Follow-up.

I’m sorry. For the outburst.

I just get so depressed. I hit myself just now. I haven’t hit myself since summer, and it really hurt this time (probably because I’m sick and all I did was slam my hands together on my skull a few times, Smart, I know).

I called you and your grandma picked up and I said wrong number and hung up.

She probably knows it was me. I didn’t try and conceal my voice, and I knew that someone else would probably answer, but I didn’t try for some reason.

Mike called at 1:10, I’m guess that’s the time you got off. I’m always mad when he calls after you’re on the phone ‘cause I assume your going to call and he’s blocking it.

You guys probably hit it off. You probably were tired. (Like you are with me.)

I’m depressed Jenn. I don’t know what to do can you tell me. Can You Please.

I am begging. (I am begging.)

I’m also writing well because I watched part of “You’ve Got Mail” (not only a great soundtrack, a great movie as well) I have no talent.

I can’t do anything. I’m gonna be nothing. I wish I could be with you because you make me something and you’re safe and

You’re Here.

I wish I could be with you.

I’m so scared. I wish you would call. I’m so lonely. I wish I could be happy, alone.

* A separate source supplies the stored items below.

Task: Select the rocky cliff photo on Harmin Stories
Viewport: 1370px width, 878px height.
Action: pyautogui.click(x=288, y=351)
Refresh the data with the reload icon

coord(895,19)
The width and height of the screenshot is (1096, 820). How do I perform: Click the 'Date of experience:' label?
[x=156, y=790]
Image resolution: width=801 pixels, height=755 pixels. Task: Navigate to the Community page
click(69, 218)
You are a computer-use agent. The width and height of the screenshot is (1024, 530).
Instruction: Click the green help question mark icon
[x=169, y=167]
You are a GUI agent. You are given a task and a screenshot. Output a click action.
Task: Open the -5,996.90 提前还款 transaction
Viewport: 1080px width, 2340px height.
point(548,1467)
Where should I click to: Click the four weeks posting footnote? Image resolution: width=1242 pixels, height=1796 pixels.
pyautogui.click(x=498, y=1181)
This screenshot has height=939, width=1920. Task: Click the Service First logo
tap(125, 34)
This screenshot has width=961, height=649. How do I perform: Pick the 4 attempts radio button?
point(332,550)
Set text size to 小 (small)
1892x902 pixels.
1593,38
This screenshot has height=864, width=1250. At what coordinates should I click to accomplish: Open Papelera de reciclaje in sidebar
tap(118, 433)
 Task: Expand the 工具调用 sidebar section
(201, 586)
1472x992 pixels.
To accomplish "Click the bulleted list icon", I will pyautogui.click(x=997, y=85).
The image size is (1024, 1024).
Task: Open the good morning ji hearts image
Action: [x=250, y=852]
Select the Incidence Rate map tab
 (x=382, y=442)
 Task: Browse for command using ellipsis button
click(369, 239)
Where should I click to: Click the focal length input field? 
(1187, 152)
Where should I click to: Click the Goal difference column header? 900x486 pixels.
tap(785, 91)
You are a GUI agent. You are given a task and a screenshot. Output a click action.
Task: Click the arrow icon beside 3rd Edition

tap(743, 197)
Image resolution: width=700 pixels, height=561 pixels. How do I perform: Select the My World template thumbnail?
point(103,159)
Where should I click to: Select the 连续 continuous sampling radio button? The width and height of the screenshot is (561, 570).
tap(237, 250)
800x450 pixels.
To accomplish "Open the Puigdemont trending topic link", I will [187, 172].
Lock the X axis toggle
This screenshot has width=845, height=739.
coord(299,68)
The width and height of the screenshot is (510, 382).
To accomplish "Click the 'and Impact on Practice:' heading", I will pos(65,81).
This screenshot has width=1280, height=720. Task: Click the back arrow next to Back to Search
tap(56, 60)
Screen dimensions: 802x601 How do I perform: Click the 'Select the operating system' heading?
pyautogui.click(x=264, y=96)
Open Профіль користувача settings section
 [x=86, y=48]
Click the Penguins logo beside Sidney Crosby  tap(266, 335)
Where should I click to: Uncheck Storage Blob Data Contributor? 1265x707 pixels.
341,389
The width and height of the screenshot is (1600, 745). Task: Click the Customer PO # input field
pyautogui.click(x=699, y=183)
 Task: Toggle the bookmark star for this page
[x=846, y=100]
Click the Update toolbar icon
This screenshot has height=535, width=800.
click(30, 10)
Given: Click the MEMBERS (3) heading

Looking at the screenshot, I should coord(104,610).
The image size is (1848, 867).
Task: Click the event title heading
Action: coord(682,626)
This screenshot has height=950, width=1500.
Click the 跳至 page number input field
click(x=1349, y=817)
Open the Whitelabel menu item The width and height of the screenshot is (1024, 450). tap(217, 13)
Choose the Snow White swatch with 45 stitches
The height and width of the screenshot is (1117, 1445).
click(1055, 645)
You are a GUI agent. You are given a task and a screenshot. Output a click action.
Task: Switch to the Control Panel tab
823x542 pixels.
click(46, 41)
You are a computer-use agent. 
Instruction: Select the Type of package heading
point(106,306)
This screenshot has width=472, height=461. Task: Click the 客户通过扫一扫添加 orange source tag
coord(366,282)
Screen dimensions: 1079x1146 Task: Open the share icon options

I used to be able to, until I met you. (Ignorance can be bliss.)

My head hurts (from, you know) and I’m tearing (up).

(From you.)

Well I hope, God, I wanna be with you so much. Why Mike? Why does this have to happen why can’t I

(Just stop asking questions, Jon. There is no point.)

(Thank you.)

I love you so much. For a while, I’ll be honest with you, I liked more the idea of you, over you.

(That was, heh, actually the night before Matrix, the night of the letter. Huh.)

But now it’s you. We have something and you know it. And You Know It.

I’m sorry I throw so much trouble into this, but, and this is a quote from “You’ve Got Mail”:

“You’re at war. It’s not personal it’s business. It’s not Personal. It’s Business. Recite that to yourself every time you feel you’re losing your nerve. I know you worry about being brave. Don’t. This is your chance. Fight. Fight to the death.”

(That was Tom Hanks’ character IMing Meg Ryan’s character about how to handle a hostile takeover. And because of that I think:)

What was I thinking by being the nice guy? I mean obviously it’s who I am but this is love. All’s fair in love and war. Why couldn’t I repeat that instead of “Just keep hurting yourself.”

Right now, being this…depressed. I’m thinking “Mike doesn’t deserve to be that happy.”

Am I horrible? Am I me?

Should I stop fighting Jenn? I need you to tell me. (That’s why I put a question mark on that question.)

I don’t want to.

I need you to fight for me, honestly. Fight for me honestly, you see, and then…well, never mind. I don’t even know what I want to say really. Just that I needed to fill the whole page. And that I’m okay if you don’t have an answer.